● Exercise aim
Output the records exactly as they appear, with no pictures included.

[Opening Records shown section]

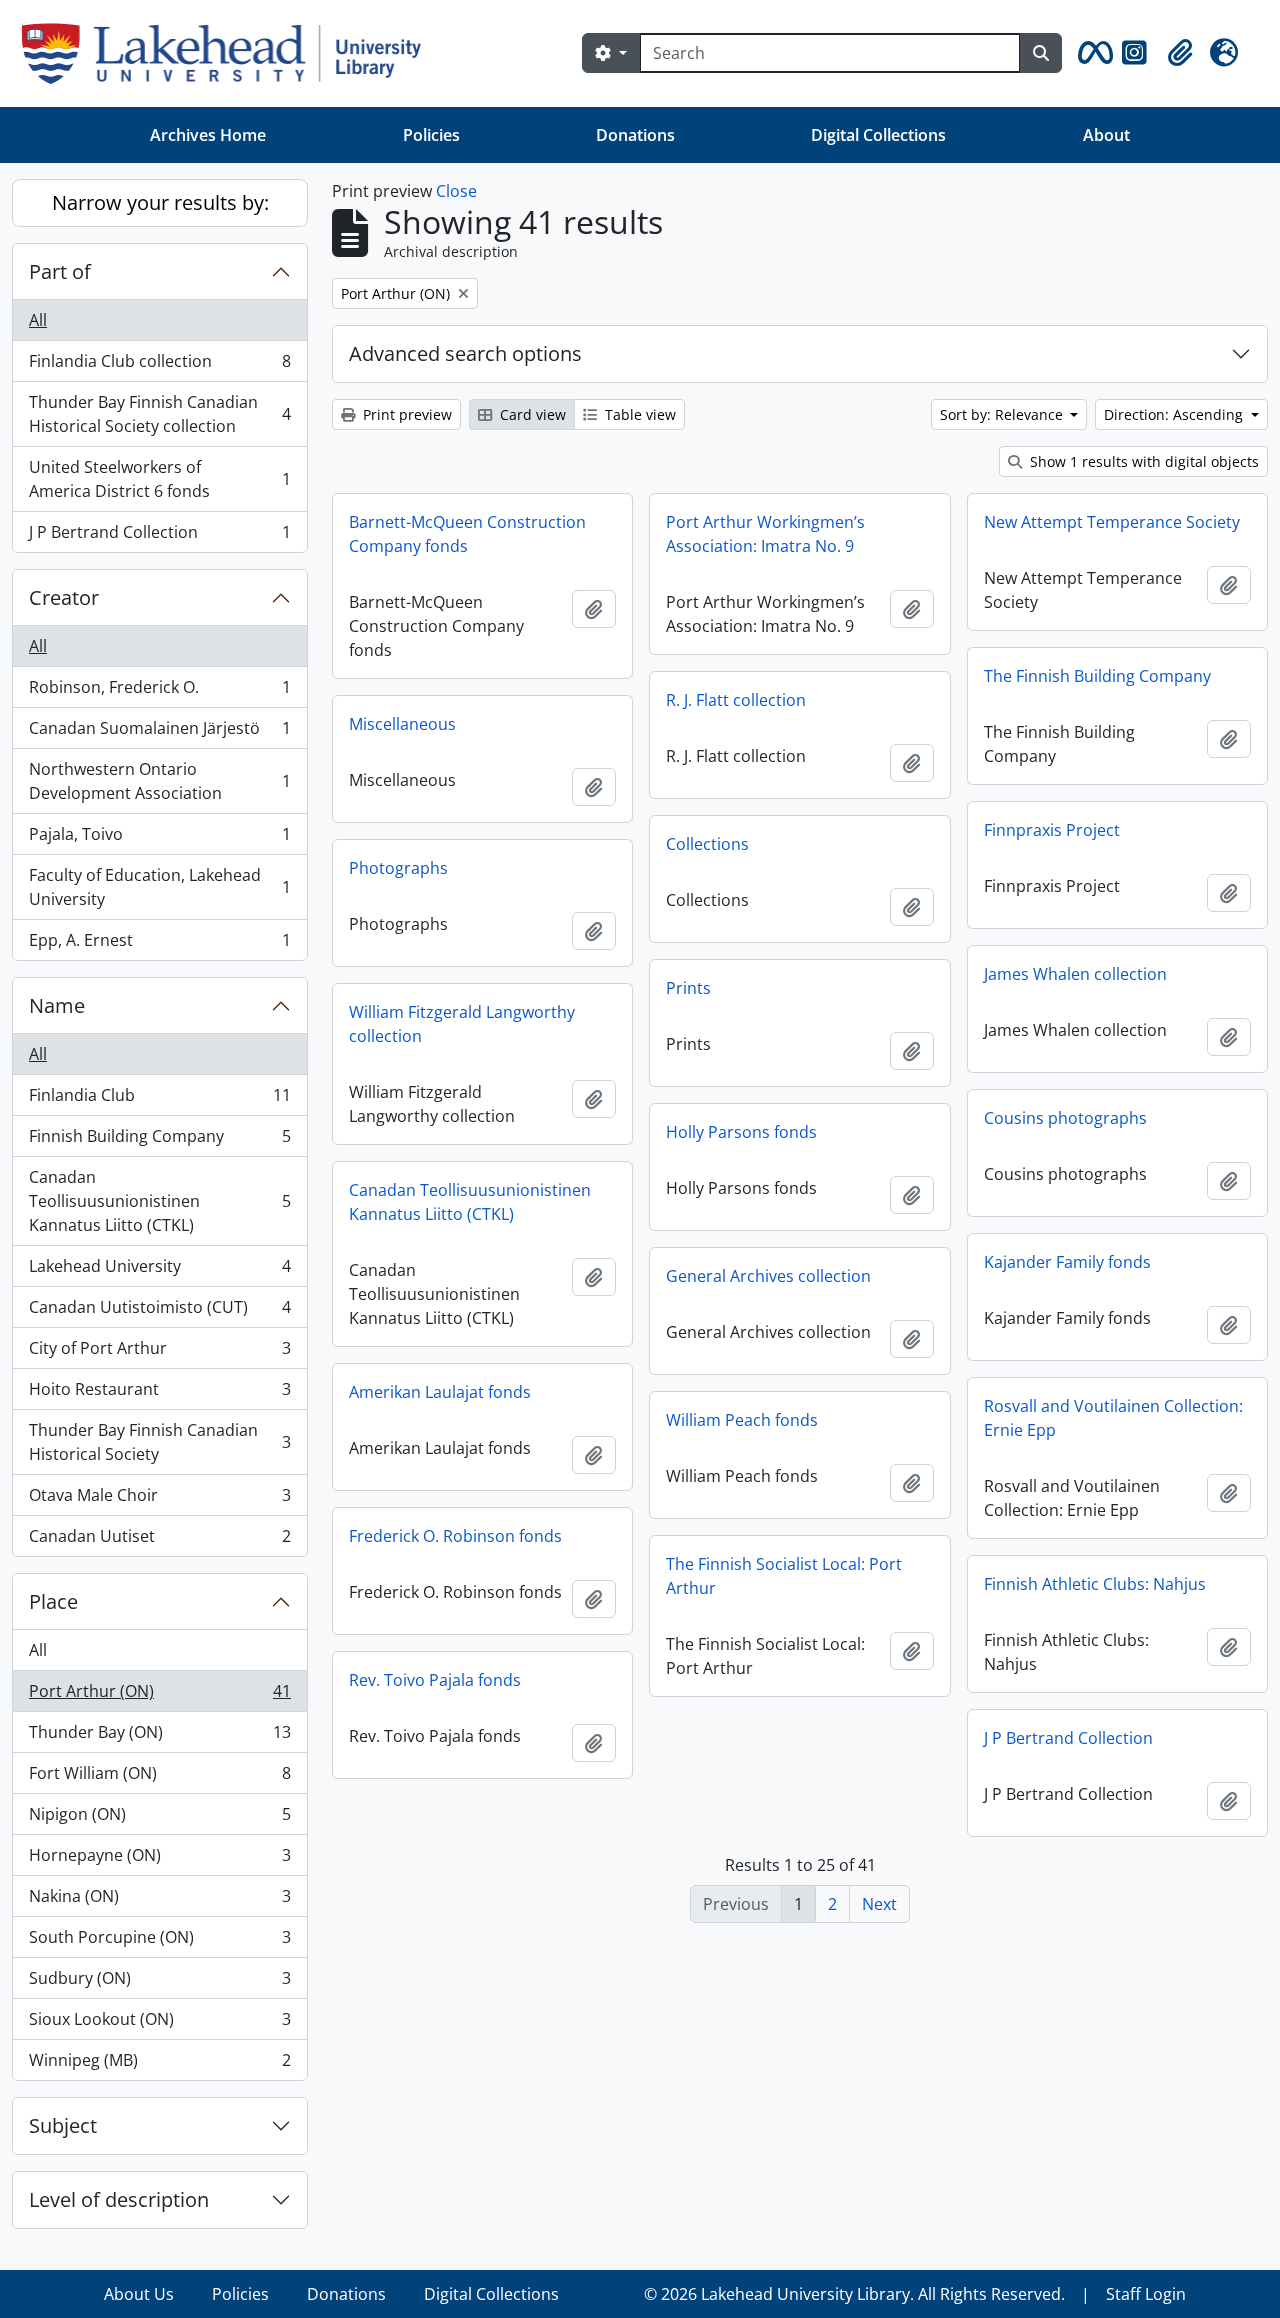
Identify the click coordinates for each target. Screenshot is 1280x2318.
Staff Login (1146, 2294)
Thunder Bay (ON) (159, 1737)
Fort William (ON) (159, 1778)
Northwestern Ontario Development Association (159, 781)
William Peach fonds (742, 1420)
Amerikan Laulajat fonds (440, 1392)
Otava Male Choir (159, 1500)
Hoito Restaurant (159, 1394)
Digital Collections (878, 135)
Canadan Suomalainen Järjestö (159, 733)
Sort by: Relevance (1003, 414)
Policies (431, 135)
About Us (139, 2294)
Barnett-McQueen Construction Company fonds (467, 534)
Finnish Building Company (159, 1141)
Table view (638, 414)
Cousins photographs (1065, 1118)
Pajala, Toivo (159, 839)
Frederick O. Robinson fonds (455, 1536)
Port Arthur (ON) (159, 1696)
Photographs (398, 868)
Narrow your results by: (160, 202)
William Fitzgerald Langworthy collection (462, 1024)
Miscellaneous (402, 724)
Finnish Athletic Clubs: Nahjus (1095, 1584)
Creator (64, 597)
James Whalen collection (1075, 974)
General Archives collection (768, 1276)
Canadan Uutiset (159, 1540)
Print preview (405, 414)
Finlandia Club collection (159, 366)
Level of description (119, 2199)
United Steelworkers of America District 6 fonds (159, 479)
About (1106, 135)
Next (879, 1904)
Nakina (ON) (159, 1901)
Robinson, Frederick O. (159, 692)
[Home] (229, 53)
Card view (531, 414)
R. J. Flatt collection (736, 700)
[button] (1092, 53)
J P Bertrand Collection (159, 536)
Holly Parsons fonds (741, 1132)
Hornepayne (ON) (159, 1860)
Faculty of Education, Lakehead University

[Closing Records shown section]

● Result of the exercise
Identify the click coordinates for each target. Screenshot is 1280x2318.
Staff Login (1146, 2294)
Thunder Bay (ON) (159, 1737)
Fort William (ON) (159, 1778)
Northwestern Ontario Development Association (159, 781)
William Peach fonds (742, 1420)
Amerikan Laulajat fonds (440, 1392)
Otava Male Choir (159, 1500)
Hoito Restaurant (159, 1394)
Digital Collections (878, 135)
Canadan Suomalainen Järjestö (159, 733)
Sort by: Relevance (1003, 414)
Policies (431, 135)
About Us (139, 2294)
Barnett-McQueen Construction Company fonds (467, 534)
Finnish Building Company (159, 1141)
Table view (638, 414)
Cousins photographs (1065, 1118)
Pajala, Toivo (159, 839)
Frederick O. Robinson fonds (455, 1536)
Port Arthur (ON) (159, 1696)
Photographs (398, 868)
Narrow your results by: (160, 202)
William Fitzgerald Langworthy collection (462, 1024)
Miscellaneous (402, 724)
Finnish Athletic Clubs: Nahjus (1095, 1584)
Creator (64, 597)
James Whalen collection (1075, 974)
General Archives collection (768, 1276)
Canadan Uutiset (159, 1540)
Print preview (405, 414)
Finlandia Club collection (159, 366)
Level of description (119, 2199)
United Steelworkers of America District 6 fonds (159, 479)
About (1106, 135)
Next (879, 1904)
Nakina (ON) (159, 1901)
Robinson, Frederick O. (159, 692)
[Home] (229, 53)
Card view (531, 414)
R. J. Flatt collection (736, 700)
[button] (1092, 53)
J P Bertrand Collection (159, 536)
Holly Parsons fonds (741, 1132)
Hornepayne (ON) (159, 1860)
Faculty of Education, Lakehead University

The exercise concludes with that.